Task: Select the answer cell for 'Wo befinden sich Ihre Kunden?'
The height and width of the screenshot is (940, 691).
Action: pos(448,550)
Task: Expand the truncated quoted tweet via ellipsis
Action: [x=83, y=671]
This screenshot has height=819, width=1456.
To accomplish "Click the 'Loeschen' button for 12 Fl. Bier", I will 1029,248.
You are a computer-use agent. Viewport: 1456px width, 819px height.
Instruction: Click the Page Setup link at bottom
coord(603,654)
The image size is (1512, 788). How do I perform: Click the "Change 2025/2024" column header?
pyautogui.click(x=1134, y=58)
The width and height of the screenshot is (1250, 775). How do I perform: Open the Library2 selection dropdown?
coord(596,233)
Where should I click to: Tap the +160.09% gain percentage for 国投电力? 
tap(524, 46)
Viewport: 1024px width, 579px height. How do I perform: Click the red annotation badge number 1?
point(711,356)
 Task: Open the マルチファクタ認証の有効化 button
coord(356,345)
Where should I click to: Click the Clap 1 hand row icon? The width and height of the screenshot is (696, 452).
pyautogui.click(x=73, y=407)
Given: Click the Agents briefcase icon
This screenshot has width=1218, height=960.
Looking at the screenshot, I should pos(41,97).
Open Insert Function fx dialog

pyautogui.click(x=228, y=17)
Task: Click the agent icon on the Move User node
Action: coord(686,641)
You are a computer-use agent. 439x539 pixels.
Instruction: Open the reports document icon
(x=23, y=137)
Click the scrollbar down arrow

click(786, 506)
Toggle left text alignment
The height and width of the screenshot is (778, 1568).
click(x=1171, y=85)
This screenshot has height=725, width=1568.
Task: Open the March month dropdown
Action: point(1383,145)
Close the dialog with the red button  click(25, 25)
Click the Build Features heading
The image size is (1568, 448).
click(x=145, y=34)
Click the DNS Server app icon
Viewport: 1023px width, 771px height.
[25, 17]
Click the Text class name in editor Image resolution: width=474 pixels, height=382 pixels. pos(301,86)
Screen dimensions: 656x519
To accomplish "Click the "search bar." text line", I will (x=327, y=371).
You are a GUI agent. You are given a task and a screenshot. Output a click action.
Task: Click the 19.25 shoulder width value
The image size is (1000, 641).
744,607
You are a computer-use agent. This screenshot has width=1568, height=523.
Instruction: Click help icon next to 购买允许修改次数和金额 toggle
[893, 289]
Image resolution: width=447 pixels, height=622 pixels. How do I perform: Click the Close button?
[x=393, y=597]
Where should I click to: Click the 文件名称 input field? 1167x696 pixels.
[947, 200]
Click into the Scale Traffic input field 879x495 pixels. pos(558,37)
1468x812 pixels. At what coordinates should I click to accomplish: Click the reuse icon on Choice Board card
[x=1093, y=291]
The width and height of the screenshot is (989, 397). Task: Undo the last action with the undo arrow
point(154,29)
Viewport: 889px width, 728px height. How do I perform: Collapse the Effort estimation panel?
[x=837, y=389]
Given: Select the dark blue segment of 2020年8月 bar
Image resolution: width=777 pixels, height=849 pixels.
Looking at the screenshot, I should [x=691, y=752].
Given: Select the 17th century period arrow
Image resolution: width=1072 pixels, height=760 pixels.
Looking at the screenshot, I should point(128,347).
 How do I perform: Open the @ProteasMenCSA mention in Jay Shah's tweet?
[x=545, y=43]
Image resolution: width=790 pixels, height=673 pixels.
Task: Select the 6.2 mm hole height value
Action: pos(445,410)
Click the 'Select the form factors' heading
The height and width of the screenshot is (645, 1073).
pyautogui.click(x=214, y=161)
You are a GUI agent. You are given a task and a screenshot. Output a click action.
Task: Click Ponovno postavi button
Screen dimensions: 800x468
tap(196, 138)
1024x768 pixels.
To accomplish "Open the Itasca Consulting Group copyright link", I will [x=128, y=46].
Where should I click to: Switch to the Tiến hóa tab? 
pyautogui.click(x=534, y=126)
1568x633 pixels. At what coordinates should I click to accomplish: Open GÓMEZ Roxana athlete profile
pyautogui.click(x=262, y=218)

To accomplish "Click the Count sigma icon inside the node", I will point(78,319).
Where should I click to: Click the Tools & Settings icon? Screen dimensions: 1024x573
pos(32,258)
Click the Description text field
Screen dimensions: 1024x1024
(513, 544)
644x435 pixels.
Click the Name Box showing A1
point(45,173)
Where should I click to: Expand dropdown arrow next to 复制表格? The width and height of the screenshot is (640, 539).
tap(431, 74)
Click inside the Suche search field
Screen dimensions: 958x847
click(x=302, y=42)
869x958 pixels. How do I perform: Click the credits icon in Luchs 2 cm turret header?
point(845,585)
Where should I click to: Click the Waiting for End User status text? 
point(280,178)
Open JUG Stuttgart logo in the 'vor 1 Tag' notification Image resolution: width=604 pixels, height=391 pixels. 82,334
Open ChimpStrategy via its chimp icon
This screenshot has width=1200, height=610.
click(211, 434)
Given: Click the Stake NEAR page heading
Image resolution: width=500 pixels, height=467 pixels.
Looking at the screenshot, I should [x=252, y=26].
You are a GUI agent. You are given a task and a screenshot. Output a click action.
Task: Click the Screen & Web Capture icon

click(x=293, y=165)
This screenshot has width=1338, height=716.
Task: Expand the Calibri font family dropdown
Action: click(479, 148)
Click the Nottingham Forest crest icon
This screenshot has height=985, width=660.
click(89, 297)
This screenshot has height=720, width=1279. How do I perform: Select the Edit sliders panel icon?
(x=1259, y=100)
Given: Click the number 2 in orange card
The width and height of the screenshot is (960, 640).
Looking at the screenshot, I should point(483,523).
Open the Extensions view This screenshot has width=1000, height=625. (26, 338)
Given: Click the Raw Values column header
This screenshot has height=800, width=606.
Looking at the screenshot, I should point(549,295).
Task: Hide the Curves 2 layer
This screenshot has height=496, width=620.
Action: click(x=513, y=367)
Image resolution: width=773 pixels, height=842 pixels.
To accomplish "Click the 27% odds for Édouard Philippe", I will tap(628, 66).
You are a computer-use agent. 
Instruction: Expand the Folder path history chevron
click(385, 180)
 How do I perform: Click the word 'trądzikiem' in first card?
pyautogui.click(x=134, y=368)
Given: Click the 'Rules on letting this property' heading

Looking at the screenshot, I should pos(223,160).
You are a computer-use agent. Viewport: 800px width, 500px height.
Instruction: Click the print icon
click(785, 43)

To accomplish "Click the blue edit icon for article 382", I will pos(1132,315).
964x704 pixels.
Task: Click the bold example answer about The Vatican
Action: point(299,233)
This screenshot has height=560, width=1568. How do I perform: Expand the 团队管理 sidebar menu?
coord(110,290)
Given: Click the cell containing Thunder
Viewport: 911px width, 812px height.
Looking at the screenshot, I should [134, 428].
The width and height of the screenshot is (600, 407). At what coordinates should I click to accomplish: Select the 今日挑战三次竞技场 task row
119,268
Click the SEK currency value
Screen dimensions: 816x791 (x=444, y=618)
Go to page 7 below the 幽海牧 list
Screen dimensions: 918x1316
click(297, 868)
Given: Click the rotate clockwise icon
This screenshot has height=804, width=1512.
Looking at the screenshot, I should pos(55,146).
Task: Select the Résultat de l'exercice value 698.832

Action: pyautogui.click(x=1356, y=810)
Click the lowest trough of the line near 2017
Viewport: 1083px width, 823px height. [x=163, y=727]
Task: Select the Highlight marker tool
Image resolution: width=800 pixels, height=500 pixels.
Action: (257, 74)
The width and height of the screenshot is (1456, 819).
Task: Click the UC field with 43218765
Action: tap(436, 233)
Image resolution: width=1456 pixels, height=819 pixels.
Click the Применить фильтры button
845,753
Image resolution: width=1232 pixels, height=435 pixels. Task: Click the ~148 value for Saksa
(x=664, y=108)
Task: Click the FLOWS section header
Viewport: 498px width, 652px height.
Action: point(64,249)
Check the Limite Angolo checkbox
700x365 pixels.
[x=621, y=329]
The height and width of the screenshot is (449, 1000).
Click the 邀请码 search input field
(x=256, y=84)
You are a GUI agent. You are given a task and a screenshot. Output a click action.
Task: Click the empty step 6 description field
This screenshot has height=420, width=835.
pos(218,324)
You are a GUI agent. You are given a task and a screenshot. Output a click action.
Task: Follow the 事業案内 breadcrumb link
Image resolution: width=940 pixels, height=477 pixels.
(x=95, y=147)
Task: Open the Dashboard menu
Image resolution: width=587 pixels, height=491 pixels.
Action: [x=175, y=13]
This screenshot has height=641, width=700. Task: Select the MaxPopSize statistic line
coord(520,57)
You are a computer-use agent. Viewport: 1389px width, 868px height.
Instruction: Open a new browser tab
================
#### Exercise objective
The word "computer" may occur in lines of the records. Report how many such lines there are, giving only the number.

#### Reply
6